(Saved data entries)

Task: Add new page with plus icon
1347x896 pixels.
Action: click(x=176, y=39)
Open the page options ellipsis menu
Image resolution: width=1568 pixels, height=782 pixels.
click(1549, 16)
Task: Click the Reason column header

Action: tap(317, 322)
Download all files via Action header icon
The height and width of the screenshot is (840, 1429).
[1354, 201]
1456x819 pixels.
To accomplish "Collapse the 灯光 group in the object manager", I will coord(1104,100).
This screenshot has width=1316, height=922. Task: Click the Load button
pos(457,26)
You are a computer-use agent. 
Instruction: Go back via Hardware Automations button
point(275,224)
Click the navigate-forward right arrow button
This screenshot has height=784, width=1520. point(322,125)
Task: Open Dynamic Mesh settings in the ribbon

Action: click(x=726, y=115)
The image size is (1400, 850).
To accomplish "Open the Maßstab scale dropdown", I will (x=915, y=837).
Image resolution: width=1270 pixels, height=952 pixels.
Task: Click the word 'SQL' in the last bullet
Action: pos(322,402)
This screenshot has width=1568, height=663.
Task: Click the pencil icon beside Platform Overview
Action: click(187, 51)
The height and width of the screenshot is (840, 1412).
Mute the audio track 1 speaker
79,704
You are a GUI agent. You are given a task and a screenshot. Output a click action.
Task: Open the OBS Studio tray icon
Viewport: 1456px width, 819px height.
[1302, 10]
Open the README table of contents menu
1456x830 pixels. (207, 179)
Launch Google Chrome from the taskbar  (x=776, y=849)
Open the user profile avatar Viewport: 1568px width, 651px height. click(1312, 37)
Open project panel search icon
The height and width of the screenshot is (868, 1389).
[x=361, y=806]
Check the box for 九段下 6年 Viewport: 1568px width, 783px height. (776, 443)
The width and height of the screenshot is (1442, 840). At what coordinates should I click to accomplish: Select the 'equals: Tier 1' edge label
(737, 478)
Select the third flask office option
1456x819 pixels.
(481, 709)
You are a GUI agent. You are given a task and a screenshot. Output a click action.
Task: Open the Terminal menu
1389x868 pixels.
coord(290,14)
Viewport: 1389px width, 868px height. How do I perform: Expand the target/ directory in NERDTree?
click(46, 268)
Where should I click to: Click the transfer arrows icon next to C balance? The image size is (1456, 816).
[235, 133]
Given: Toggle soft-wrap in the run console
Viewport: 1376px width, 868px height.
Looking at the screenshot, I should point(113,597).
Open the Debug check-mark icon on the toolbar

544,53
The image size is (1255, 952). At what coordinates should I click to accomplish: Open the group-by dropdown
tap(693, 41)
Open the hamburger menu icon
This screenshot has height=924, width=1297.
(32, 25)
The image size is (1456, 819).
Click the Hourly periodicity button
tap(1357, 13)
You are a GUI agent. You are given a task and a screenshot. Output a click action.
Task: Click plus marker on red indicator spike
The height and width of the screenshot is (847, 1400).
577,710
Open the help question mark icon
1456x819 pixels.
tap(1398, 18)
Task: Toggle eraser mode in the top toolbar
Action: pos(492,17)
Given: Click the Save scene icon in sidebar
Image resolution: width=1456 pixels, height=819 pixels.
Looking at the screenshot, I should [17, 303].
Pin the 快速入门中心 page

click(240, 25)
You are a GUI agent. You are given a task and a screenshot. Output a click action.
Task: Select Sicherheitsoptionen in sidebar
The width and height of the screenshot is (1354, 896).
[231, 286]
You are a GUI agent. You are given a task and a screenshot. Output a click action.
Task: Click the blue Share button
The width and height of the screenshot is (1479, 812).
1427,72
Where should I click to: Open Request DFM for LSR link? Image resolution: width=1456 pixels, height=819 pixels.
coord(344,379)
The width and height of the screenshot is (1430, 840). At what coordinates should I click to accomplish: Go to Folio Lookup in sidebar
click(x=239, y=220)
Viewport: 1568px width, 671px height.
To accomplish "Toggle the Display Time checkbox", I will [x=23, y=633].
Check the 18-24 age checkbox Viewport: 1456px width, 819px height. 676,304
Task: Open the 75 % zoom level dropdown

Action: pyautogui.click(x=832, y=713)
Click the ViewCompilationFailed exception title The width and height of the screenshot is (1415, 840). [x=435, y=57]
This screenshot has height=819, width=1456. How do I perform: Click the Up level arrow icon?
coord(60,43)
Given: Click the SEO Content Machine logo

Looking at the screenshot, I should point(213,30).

**AIM OF THE TASK**.
Each entry in the data must be copied exactly.

**EXPECTED ANSWER**.
Task: Add new page with plus icon
1347x896 pixels.
Action: click(x=176, y=39)
Open the page options ellipsis menu
Image resolution: width=1568 pixels, height=782 pixels.
click(1549, 16)
Task: Click the Reason column header

Action: tap(317, 322)
Download all files via Action header icon
The height and width of the screenshot is (840, 1429).
[1354, 201]
1456x819 pixels.
To accomplish "Collapse the 灯光 group in the object manager", I will coord(1104,100).
This screenshot has width=1316, height=922. Task: Click the Load button
pos(457,26)
You are a computer-use agent. 
Instruction: Go back via Hardware Automations button
point(275,224)
Click the navigate-forward right arrow button
This screenshot has height=784, width=1520. point(322,125)
Task: Open Dynamic Mesh settings in the ribbon

Action: click(x=726, y=115)
The image size is (1400, 850).
To accomplish "Open the Maßstab scale dropdown", I will (x=915, y=837).
Image resolution: width=1270 pixels, height=952 pixels.
Task: Click the word 'SQL' in the last bullet
Action: pos(322,402)
This screenshot has width=1568, height=663.
Task: Click the pencil icon beside Platform Overview
Action: click(187, 51)
The height and width of the screenshot is (840, 1412).
Mute the audio track 1 speaker
79,704
You are a GUI agent. You are given a task and a screenshot. Output a click action.
Task: Open the OBS Studio tray icon
Viewport: 1456px width, 819px height.
[1302, 10]
Open the README table of contents menu
1456x830 pixels. (207, 179)
Launch Google Chrome from the taskbar  (x=776, y=849)
Open the user profile avatar Viewport: 1568px width, 651px height. click(1312, 37)
Open project panel search icon
The height and width of the screenshot is (868, 1389).
[x=361, y=806]
Check the box for 九段下 6年 Viewport: 1568px width, 783px height. (776, 443)
The width and height of the screenshot is (1442, 840). At what coordinates should I click to accomplish: Select the 'equals: Tier 1' edge label
(737, 478)
Select the third flask office option
1456x819 pixels.
(481, 709)
You are a GUI agent. You are given a task and a screenshot. Output a click action.
Task: Open the Terminal menu
1389x868 pixels.
coord(290,14)
Viewport: 1389px width, 868px height. How do I perform: Expand the target/ directory in NERDTree?
click(46, 268)
Where should I click to: Click the transfer arrows icon next to C balance? The image size is (1456, 816).
[235, 133]
Given: Toggle soft-wrap in the run console
Viewport: 1376px width, 868px height.
Looking at the screenshot, I should point(113,597).
Open the Debug check-mark icon on the toolbar

544,53
The image size is (1255, 952). At what coordinates should I click to accomplish: Open the group-by dropdown
tap(693, 41)
Open the hamburger menu icon
This screenshot has height=924, width=1297.
(32, 25)
The image size is (1456, 819).
Click the Hourly periodicity button
tap(1357, 13)
You are a GUI agent. You are given a task and a screenshot. Output a click action.
Task: Click plus marker on red indicator spike
The height and width of the screenshot is (847, 1400).
577,710
Open the help question mark icon
1456x819 pixels.
tap(1398, 18)
Task: Toggle eraser mode in the top toolbar
Action: pos(492,17)
Given: Click the Save scene icon in sidebar
Image resolution: width=1456 pixels, height=819 pixels.
Looking at the screenshot, I should [17, 303].
Pin the 快速入门中心 page

click(240, 25)
You are a GUI agent. You are given a task and a screenshot. Output a click action.
Task: Select Sicherheitsoptionen in sidebar
The width and height of the screenshot is (1354, 896).
[231, 286]
You are a GUI agent. You are given a task and a screenshot. Output a click action.
Task: Click the blue Share button
The width and height of the screenshot is (1479, 812).
1427,72
Where should I click to: Open Request DFM for LSR link? Image resolution: width=1456 pixels, height=819 pixels.
coord(344,379)
The width and height of the screenshot is (1430, 840). At what coordinates should I click to accomplish: Go to Folio Lookup in sidebar
click(x=239, y=220)
Viewport: 1568px width, 671px height.
To accomplish "Toggle the Display Time checkbox", I will [x=23, y=633].
Check the 18-24 age checkbox Viewport: 1456px width, 819px height. 676,304
Task: Open the 75 % zoom level dropdown

Action: pyautogui.click(x=832, y=713)
Click the ViewCompilationFailed exception title The width and height of the screenshot is (1415, 840). [x=435, y=57]
This screenshot has height=819, width=1456. How do I perform: Click the Up level arrow icon?
coord(60,43)
Given: Click the SEO Content Machine logo

Looking at the screenshot, I should point(213,30).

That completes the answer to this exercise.